When I ran kubectl describe pod $POD_NAME -n default
, I noticed the following events. One specific event, "SandboxChanged," stood out as potentially problematic:
Events:
Type Reason Age From Message
---- ------ ---- ---- -------
...
Normal SandboxChanged 3m (x2 over 3m43s) kubelet Pod sandbox changed, it will be killed and re-created.
...
However, when I checked the pod logs using kubectl logs $POD_NAME -n default --all-containers
, everything appeared normal, and the logs confirmed that "Training is complete."

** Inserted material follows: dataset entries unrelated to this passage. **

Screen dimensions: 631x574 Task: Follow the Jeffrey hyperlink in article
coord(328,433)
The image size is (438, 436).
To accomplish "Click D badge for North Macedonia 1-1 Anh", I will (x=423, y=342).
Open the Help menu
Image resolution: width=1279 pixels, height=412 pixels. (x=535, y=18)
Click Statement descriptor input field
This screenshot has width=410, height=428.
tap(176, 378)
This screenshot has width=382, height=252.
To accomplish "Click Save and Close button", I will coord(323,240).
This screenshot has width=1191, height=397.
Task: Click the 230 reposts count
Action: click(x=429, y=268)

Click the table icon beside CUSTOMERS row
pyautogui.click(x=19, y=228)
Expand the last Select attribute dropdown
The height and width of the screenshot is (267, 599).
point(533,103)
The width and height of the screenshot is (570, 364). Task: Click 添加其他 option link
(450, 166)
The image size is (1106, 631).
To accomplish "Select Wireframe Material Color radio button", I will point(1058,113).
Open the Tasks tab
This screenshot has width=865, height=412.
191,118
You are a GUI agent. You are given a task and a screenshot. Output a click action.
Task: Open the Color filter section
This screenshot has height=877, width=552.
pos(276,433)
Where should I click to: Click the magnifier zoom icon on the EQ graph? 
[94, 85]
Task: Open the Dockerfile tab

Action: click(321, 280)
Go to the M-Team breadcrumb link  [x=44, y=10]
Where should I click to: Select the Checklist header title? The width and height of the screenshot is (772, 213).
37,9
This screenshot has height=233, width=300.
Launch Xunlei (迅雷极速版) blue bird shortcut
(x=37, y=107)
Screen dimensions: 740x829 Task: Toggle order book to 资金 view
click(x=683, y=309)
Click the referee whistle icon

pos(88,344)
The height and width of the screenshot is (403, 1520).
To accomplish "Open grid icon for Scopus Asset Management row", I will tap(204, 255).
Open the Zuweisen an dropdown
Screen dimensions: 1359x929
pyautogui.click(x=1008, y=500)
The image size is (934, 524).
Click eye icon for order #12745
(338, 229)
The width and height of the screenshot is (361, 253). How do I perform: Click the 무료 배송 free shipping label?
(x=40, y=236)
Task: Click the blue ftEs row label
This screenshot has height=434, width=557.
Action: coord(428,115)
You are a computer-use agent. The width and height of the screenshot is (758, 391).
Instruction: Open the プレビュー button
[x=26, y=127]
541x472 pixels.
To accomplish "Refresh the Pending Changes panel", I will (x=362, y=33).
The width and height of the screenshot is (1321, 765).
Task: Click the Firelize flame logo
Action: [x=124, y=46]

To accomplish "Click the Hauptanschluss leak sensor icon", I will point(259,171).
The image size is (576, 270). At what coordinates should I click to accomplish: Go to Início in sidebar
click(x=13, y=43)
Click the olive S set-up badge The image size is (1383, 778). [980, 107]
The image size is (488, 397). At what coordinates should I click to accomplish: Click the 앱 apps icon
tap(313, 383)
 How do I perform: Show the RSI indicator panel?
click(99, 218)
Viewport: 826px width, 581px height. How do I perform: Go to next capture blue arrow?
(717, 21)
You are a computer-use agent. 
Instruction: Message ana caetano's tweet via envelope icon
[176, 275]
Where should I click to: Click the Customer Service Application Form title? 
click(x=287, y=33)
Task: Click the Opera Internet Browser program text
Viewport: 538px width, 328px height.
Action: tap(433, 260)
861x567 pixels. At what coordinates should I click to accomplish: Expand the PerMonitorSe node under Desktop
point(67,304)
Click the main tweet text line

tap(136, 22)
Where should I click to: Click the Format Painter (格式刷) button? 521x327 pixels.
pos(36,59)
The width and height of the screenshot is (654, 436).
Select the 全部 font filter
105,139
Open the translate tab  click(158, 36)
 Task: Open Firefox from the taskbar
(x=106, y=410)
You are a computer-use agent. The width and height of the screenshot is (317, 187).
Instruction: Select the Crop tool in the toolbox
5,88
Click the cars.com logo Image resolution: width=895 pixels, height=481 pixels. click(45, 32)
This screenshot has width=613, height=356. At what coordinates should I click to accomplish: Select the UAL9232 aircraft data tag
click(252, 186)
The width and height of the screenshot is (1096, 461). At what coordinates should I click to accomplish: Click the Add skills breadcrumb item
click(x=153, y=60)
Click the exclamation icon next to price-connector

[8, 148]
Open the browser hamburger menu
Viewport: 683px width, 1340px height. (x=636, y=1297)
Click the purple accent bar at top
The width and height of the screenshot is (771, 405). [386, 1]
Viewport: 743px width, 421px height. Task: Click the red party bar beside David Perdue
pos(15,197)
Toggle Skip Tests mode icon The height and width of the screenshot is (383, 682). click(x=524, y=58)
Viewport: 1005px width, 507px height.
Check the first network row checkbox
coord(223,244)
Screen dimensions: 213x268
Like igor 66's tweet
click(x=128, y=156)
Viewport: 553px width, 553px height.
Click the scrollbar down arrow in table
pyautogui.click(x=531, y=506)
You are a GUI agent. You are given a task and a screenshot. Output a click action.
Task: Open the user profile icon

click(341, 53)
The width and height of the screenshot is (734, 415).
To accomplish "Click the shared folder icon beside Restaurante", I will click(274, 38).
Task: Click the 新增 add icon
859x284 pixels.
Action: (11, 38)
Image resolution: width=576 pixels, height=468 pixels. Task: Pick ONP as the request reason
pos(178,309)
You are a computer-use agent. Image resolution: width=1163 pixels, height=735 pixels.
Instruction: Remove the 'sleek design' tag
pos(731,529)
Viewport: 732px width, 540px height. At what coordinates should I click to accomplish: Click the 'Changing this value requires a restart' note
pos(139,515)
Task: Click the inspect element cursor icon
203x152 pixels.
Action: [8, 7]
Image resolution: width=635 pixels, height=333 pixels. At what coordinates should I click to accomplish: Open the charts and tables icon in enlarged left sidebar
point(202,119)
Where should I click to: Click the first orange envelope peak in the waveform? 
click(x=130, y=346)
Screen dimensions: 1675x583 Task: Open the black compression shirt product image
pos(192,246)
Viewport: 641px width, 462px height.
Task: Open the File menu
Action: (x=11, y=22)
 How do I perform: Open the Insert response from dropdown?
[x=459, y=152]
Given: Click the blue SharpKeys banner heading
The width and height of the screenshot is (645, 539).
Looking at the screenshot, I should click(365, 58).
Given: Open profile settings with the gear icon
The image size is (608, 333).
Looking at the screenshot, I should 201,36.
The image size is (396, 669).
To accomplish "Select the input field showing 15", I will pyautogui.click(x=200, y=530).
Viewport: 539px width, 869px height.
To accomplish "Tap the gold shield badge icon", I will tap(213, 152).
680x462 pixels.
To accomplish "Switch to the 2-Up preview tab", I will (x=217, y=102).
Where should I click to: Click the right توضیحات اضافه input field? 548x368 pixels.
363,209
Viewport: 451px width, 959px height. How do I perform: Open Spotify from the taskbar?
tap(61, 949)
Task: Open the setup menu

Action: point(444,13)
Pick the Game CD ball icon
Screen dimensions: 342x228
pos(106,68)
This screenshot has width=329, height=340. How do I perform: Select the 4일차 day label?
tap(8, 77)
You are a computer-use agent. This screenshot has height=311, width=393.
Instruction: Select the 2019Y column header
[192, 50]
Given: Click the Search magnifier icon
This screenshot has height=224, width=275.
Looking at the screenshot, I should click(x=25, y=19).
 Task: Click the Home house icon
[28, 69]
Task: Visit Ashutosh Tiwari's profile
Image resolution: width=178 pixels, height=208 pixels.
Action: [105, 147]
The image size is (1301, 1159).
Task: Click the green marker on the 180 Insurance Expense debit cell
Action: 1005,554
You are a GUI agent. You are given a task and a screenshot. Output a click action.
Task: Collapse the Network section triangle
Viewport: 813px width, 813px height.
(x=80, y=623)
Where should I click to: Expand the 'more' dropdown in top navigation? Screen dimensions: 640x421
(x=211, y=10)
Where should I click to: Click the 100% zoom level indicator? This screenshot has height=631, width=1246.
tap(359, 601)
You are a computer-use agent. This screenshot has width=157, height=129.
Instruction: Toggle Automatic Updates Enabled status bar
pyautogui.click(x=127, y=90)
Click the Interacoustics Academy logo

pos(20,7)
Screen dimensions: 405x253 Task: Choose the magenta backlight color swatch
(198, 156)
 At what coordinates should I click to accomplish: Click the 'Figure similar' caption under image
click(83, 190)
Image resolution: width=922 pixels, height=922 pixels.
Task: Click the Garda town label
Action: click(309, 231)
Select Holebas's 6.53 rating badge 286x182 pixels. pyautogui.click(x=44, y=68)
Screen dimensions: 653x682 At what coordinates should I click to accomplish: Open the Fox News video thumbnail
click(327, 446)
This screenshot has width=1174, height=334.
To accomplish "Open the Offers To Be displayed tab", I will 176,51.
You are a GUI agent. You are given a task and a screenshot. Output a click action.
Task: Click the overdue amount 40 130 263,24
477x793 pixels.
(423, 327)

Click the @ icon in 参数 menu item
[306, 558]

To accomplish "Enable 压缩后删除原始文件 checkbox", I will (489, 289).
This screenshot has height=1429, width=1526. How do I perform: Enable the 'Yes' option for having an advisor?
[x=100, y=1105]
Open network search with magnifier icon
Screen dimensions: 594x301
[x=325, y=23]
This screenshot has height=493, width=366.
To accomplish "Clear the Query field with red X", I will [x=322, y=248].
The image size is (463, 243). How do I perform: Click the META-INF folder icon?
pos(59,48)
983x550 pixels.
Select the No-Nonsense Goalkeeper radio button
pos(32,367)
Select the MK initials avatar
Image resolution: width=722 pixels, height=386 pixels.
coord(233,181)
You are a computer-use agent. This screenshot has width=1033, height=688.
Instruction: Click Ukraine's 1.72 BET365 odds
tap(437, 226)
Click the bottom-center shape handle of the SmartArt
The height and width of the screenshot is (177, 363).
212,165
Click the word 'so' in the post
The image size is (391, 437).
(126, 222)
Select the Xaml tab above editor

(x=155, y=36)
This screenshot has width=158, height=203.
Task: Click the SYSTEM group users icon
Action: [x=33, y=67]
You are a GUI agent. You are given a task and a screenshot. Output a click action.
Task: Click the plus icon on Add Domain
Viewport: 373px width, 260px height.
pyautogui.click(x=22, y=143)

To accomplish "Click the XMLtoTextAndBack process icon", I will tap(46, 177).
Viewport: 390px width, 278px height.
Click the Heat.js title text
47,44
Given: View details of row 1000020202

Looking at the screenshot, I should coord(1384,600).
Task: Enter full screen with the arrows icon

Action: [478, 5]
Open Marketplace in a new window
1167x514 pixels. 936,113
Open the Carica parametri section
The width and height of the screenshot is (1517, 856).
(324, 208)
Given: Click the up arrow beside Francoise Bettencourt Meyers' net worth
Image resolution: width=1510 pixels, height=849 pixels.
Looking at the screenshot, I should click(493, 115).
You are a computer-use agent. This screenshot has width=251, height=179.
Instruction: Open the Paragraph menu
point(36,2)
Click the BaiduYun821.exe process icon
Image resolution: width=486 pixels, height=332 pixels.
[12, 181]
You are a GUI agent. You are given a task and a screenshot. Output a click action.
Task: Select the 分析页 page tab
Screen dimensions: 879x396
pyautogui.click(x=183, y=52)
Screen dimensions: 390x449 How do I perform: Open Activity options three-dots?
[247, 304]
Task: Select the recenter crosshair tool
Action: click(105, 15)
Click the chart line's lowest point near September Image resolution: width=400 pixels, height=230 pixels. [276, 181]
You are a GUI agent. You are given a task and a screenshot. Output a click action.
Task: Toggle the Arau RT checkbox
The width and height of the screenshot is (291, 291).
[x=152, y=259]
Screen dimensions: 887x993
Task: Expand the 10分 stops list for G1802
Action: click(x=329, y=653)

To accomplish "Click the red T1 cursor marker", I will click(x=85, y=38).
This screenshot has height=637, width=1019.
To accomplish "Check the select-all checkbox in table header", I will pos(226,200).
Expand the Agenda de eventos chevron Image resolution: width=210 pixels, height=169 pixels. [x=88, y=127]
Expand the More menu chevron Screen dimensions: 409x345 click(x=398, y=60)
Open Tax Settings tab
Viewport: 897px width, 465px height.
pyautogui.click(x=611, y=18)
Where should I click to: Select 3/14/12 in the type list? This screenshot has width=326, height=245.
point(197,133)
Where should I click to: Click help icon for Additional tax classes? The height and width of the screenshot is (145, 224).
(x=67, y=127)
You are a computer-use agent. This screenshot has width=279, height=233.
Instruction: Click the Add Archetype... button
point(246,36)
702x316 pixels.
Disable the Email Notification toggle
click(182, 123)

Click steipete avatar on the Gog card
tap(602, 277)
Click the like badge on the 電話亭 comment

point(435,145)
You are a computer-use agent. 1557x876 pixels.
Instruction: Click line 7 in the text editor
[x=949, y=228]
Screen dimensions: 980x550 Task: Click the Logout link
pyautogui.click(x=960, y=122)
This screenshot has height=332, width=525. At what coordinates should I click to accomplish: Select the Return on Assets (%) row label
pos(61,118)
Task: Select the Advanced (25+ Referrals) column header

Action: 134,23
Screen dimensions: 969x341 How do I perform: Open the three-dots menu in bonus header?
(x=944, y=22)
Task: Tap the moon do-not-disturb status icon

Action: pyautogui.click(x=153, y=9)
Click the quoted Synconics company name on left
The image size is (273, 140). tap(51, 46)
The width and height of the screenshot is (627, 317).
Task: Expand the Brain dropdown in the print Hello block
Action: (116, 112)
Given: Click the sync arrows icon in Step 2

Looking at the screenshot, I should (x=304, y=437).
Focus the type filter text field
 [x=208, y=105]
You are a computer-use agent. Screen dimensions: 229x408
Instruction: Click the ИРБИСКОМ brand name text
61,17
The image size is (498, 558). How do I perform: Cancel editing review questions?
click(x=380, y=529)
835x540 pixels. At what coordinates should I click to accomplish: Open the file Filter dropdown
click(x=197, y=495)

I also examined the kubelet and container runtime logs. While the kubelet logs provided no additional insights, the container runtime logs displayed the following error, which I believe may be related to the issue:
Sep 29 19:59:04 fv-az1986-610 dockerd[3342]: time="2024-09-29T19:59:04.631799544Z" level=info msg="Container failed to exit within 30s of signal 15 - using the force" container=bfff1b5f24d7ebcdc51d0dabe807e391053c4a4065a404203e266c5341bbfbbe spanID=6c2dd21dc1394346 traceID=738eda3fc86a653490d5534deb664c93
@andreyvelich @tenzen-y Do you have any thoughts on how to resolve this issue?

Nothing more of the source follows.